**Excerpted text**.
□ □ □

These examples, among others, depict an increasingly aggressive, lethal, and preemptive counterterrorist policy. But not one of these operations--all authorized by President Clinton--was ever executed. General Schoomaker's explanation is devastating. "The presidential directives that were issued," he said, "and the subsequent findings and authorities, in my view, were done to check off boxes. The president signed things that everybody involved knew full well were never going to happen. You're checking off boxes, and have all this activity going on, but the fact is that there's very low probability of it ever coming to fruition. . . ." And he added: "The military, by the way, didn't want to touch it. There was great reluctance in the Pentagon."

FROM MY INTERVIEWS, I distilled nine mutually reinforcing, self-imposed constraints that kept the special mission units sidelined, even as al Qaeda struck at American targets around the globe and trumpeted its intention to do more of the same. These showstoppers formed an impenetrable phalanx ensuring that all high-level policy discussions, tough new presidential directives, revised contingency plans, and actual dress rehearsals for missions would come to nothing.

□ □ □

**Things to do**.
1. Answer these questions from the counterterrorism excerpt:
(a) Who authorized the operations that were never executed?
(b) Where was there "great reluctance," according to General Schoomaker?
(c) How many self-imposed constraints did the author distill from the interviews?
2. From the counterterrorism excerpt, copy the passage from "FROM MY INTERVIEWS, I" to "come to nothing." verbatim.
3. Proceed with the counterterrorism excerpt, picking up after its final sentence.

□ □ □

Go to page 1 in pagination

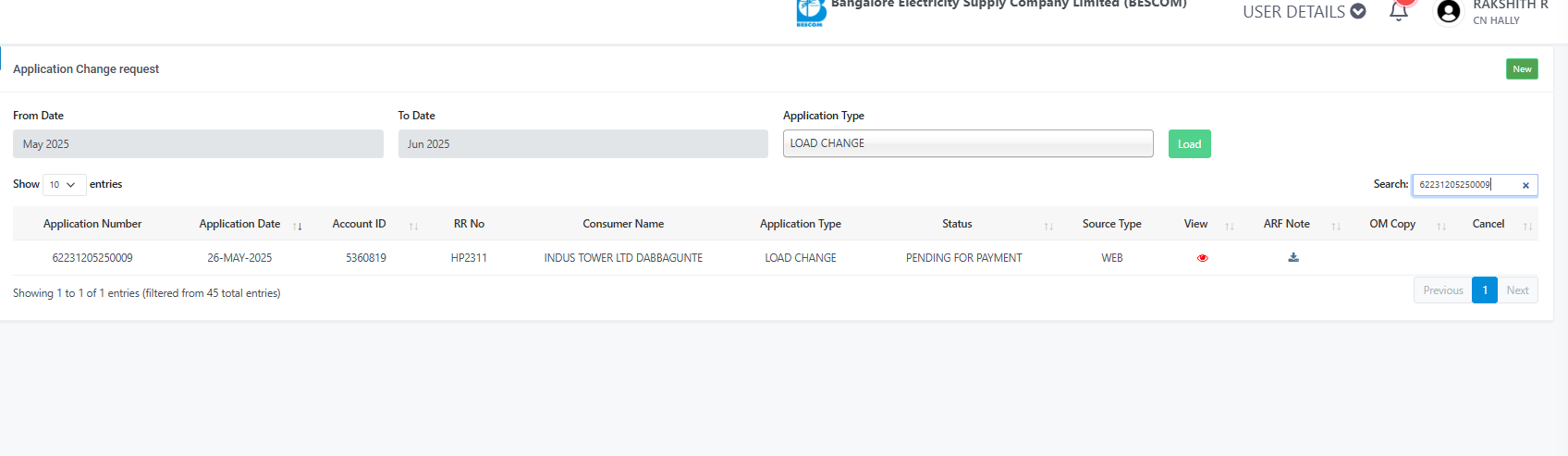[x=1485, y=290]
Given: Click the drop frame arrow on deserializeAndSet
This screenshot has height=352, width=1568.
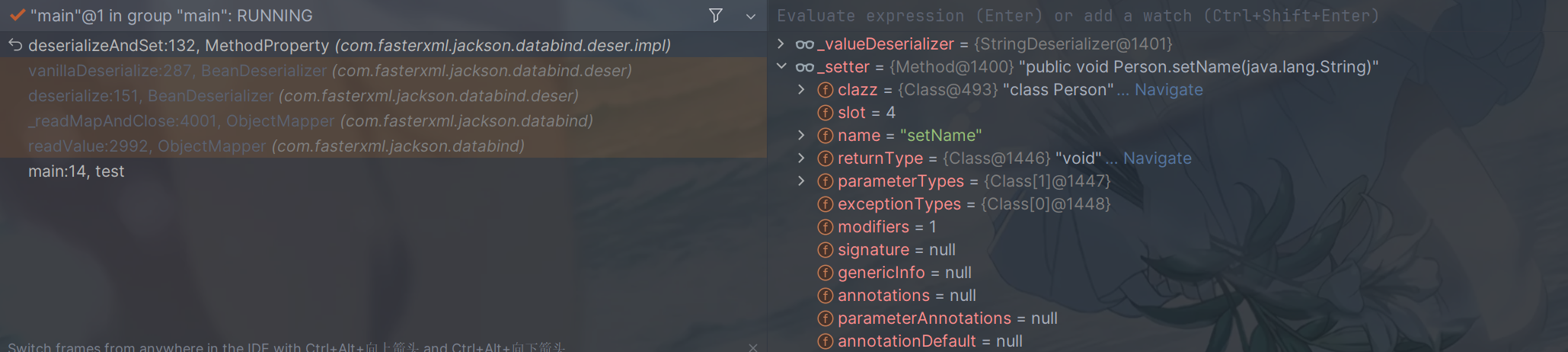Looking at the screenshot, I should 15,45.
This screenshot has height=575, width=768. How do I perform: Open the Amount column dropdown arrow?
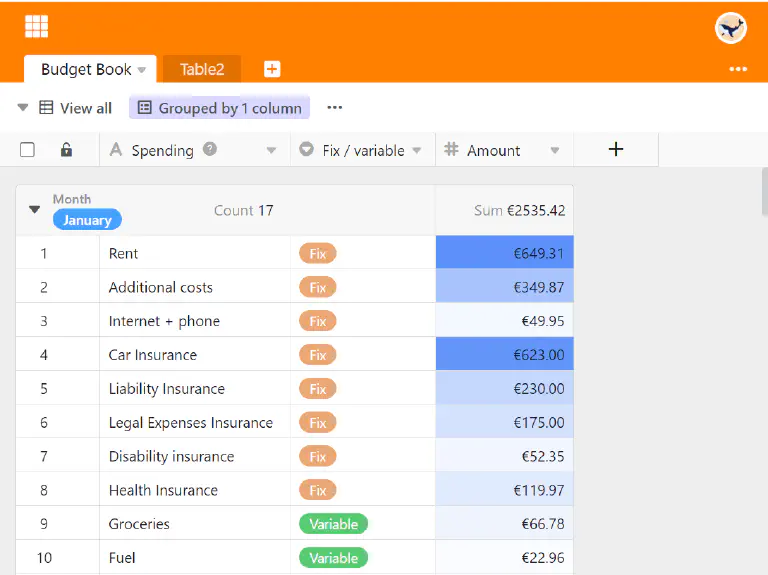pyautogui.click(x=555, y=151)
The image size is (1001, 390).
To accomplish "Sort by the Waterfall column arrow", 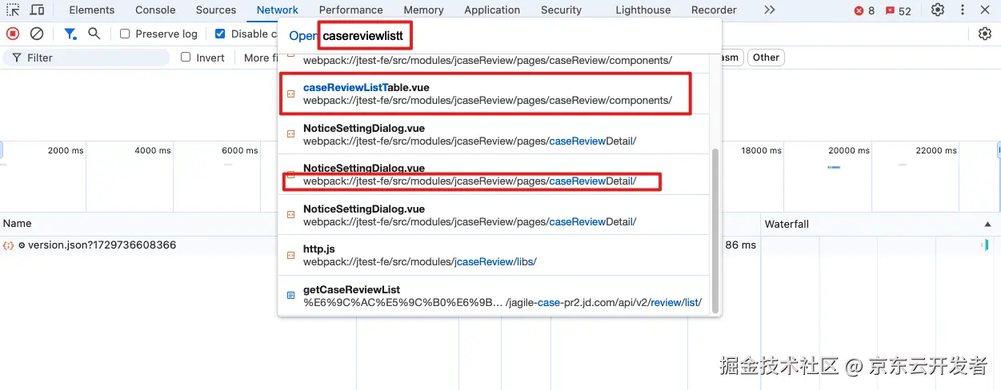I will point(988,224).
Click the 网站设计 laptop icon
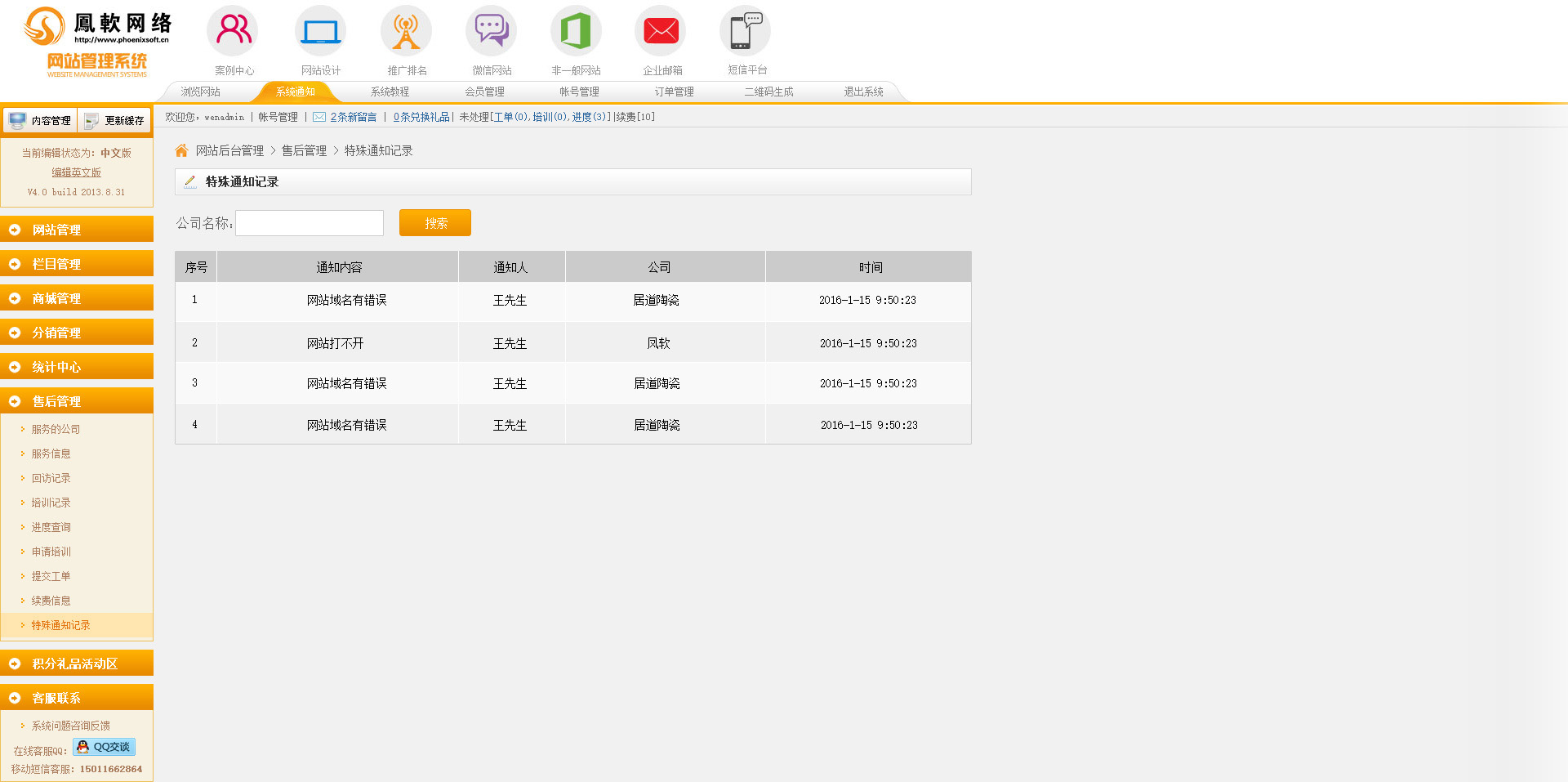1568x782 pixels. point(320,31)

□ □ □

**Results by task**.
1.
(a) President Clinton
(b) In the Pentagon
(c) Nine

2.
FROM MY INTERVIEWS, I distilled nine mutually reinforcing, self-imposed constraints that kept the special mission units sidelined, even as al Qaeda struck at American targets around the globe and trumpeted its intention to do more of the same. These showstoppers formed an impenetrable phalanx ensuring that all high-level policy discussions, tough new presidential directives, revised contingency plans, and actual dress rehearsals for missions would come to nothing.

3.
1. Terrorism as Crime

During the second half of the 1980s, terrorism came to be defined by the U.S. government as a crime, and terrorists as criminals to be prosecuted. The Reagan administration, which in its first term said that it would meet terrorism with "swift and effective retribution," ended its second term, in the political and legal aftermath of Iran-contra, by adopting a counterterrorism policy that was the antithesis of that.

"Patterns of Global Terrorism," a report issued by the State Department every year since 1989, sets forth guidance about responding to terrorism. Year after year prior to 9/11, a key passage said it was U.S. policy to "treat terrorists as criminals, pursue them aggressively, and apply the rule of law." Even now, when President Bush has defined the situation as a war on terrorism, "Patterns of Global Terrorism" says U.S. policy is to "bring terrorists to justice for their crimes."

Continued...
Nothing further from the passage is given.